__Problem requirements__:
Output the full listing exactly, character for character.

__Supplied data__:
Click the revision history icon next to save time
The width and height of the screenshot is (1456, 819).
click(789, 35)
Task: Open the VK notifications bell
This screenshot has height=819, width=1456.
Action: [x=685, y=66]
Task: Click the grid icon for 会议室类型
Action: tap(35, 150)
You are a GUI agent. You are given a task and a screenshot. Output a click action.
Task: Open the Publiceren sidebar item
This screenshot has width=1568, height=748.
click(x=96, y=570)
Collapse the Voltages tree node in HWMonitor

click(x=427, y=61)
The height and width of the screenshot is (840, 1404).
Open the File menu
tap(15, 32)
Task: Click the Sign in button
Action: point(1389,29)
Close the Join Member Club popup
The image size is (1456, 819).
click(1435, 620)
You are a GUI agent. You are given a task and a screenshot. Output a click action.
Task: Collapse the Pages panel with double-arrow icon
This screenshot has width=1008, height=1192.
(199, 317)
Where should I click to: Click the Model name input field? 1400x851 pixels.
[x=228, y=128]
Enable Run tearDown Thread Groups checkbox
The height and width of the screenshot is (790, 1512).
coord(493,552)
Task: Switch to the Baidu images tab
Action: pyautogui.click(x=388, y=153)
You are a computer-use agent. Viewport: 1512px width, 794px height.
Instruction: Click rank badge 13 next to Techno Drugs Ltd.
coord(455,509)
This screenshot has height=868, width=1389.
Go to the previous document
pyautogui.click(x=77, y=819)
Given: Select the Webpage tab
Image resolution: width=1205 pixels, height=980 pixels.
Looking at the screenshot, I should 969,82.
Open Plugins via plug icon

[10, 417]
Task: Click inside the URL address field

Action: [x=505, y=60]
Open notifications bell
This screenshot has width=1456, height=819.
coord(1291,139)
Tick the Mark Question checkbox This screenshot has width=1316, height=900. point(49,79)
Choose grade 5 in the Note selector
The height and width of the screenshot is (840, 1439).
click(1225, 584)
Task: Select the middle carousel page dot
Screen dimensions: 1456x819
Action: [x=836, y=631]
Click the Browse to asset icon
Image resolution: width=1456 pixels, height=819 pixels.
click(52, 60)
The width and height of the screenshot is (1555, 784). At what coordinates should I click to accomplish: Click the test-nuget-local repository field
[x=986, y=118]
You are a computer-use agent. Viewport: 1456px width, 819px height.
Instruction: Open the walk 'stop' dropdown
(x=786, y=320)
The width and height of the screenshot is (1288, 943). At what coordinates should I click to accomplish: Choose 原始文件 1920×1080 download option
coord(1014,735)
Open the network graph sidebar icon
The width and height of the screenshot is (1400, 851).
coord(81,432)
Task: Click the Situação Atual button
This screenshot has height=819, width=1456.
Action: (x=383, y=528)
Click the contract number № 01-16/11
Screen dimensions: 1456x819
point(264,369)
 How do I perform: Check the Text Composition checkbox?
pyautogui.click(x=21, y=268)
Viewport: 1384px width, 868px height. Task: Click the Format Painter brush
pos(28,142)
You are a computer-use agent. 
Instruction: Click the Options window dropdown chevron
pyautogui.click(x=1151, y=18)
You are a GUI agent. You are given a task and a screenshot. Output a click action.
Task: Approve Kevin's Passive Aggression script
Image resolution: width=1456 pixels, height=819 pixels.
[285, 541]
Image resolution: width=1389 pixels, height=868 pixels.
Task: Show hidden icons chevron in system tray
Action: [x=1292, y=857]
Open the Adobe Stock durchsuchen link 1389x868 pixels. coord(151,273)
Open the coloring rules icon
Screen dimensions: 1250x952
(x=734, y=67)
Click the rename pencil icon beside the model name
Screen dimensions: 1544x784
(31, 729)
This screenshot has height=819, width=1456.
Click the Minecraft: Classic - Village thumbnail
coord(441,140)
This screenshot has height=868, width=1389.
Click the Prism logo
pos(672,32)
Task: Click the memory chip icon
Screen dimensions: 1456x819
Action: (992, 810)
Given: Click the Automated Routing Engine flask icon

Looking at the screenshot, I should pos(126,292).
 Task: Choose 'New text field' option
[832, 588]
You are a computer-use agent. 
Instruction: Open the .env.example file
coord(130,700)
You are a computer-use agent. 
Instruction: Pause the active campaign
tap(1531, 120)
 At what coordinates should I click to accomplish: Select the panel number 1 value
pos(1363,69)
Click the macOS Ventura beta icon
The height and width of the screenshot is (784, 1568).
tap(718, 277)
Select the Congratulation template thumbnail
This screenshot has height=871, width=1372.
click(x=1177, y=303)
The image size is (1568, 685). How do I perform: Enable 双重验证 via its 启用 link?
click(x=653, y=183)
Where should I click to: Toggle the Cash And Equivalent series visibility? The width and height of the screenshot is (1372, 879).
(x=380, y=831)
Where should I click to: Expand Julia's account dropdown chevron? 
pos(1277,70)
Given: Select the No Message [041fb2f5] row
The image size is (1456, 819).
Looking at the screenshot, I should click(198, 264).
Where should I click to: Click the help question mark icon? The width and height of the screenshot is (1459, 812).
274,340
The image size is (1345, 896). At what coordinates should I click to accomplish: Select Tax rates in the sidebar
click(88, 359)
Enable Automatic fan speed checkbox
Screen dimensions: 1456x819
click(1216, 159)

__Solution for this task__:
Click the revision history icon next to save time
The width and height of the screenshot is (1456, 819).
click(789, 35)
Task: Open the VK notifications bell
This screenshot has height=819, width=1456.
Action: [x=685, y=66]
Task: Click the grid icon for 会议室类型
Action: tap(35, 150)
You are a GUI agent. You are given a task and a screenshot. Output a click action.
Task: Open the Publiceren sidebar item
This screenshot has width=1568, height=748.
click(x=96, y=570)
Collapse the Voltages tree node in HWMonitor

click(x=427, y=61)
The height and width of the screenshot is (840, 1404).
Open the File menu
tap(15, 32)
Task: Click the Sign in button
Action: point(1389,29)
Close the Join Member Club popup
The image size is (1456, 819).
click(1435, 620)
You are a GUI agent. You are given a task and a screenshot. Output a click action.
Task: Collapse the Pages panel with double-arrow icon
This screenshot has width=1008, height=1192.
(199, 317)
Where should I click to: Click the Model name input field? 1400x851 pixels.
[x=228, y=128]
Enable Run tearDown Thread Groups checkbox
The height and width of the screenshot is (790, 1512).
coord(493,552)
Task: Switch to the Baidu images tab
Action: pyautogui.click(x=388, y=153)
You are a computer-use agent. Viewport: 1512px width, 794px height.
Instruction: Click rank badge 13 next to Techno Drugs Ltd.
coord(455,509)
This screenshot has height=868, width=1389.
Go to the previous document
pyautogui.click(x=77, y=819)
Given: Select the Webpage tab
Image resolution: width=1205 pixels, height=980 pixels.
Looking at the screenshot, I should 969,82.
Open Plugins via plug icon

[10, 417]
Task: Click inside the URL address field

Action: [x=505, y=60]
Open notifications bell
This screenshot has width=1456, height=819.
coord(1291,139)
Tick the Mark Question checkbox This screenshot has width=1316, height=900. point(49,79)
Choose grade 5 in the Note selector
The height and width of the screenshot is (840, 1439).
click(1225, 584)
Task: Select the middle carousel page dot
Screen dimensions: 1456x819
Action: [x=836, y=631]
Click the Browse to asset icon
Image resolution: width=1456 pixels, height=819 pixels.
click(52, 60)
The width and height of the screenshot is (1555, 784). At what coordinates should I click to accomplish: Click the test-nuget-local repository field
[x=986, y=118]
You are a computer-use agent. Viewport: 1456px width, 819px height.
Instruction: Open the walk 'stop' dropdown
(x=786, y=320)
The width and height of the screenshot is (1288, 943). At what coordinates should I click to accomplish: Choose 原始文件 1920×1080 download option
coord(1014,735)
Open the network graph sidebar icon
The width and height of the screenshot is (1400, 851).
coord(81,432)
Task: Click the Situação Atual button
This screenshot has height=819, width=1456.
Action: (x=383, y=528)
Click the contract number № 01-16/11
Screen dimensions: 1456x819
point(264,369)
 How do I perform: Check the Text Composition checkbox?
pyautogui.click(x=21, y=268)
Viewport: 1384px width, 868px height. Task: Click the Format Painter brush
pos(28,142)
You are a computer-use agent. 
Instruction: Click the Options window dropdown chevron
pyautogui.click(x=1151, y=18)
You are a GUI agent. You are given a task and a screenshot. Output a click action.
Task: Approve Kevin's Passive Aggression script
Image resolution: width=1456 pixels, height=819 pixels.
[285, 541]
Image resolution: width=1389 pixels, height=868 pixels.
Task: Show hidden icons chevron in system tray
Action: [x=1292, y=857]
Open the Adobe Stock durchsuchen link 1389x868 pixels. coord(151,273)
Open the coloring rules icon
Screen dimensions: 1250x952
(x=734, y=67)
Click the rename pencil icon beside the model name
Screen dimensions: 1544x784
(31, 729)
This screenshot has height=819, width=1456.
Click the Minecraft: Classic - Village thumbnail
coord(441,140)
This screenshot has height=868, width=1389.
Click the Prism logo
pos(672,32)
Task: Click the memory chip icon
Screen dimensions: 1456x819
Action: (992, 810)
Given: Click the Automated Routing Engine flask icon

Looking at the screenshot, I should pos(126,292).
 Task: Choose 'New text field' option
[832, 588]
You are a computer-use agent. 
Instruction: Open the .env.example file
coord(130,700)
You are a computer-use agent. 
Instruction: Pause the active campaign
tap(1531, 120)
 At what coordinates should I click to accomplish: Select the panel number 1 value
pos(1363,69)
Click the macOS Ventura beta icon
The height and width of the screenshot is (784, 1568).
tap(718, 277)
Select the Congratulation template thumbnail
This screenshot has height=871, width=1372.
click(x=1177, y=303)
The image size is (1568, 685). How do I perform: Enable 双重验证 via its 启用 link?
click(x=653, y=183)
Where should I click to: Toggle the Cash And Equivalent series visibility? The width and height of the screenshot is (1372, 879).
(x=380, y=831)
Where should I click to: Expand Julia's account dropdown chevron? 
pos(1277,70)
Given: Select the No Message [041fb2f5] row
The image size is (1456, 819).
Looking at the screenshot, I should click(198, 264).
Where should I click to: Click the help question mark icon? The width and height of the screenshot is (1459, 812).
274,340
The image size is (1345, 896). At what coordinates should I click to accomplish: Select Tax rates in the sidebar
click(88, 359)
Enable Automatic fan speed checkbox
Screen dimensions: 1456x819
click(1216, 159)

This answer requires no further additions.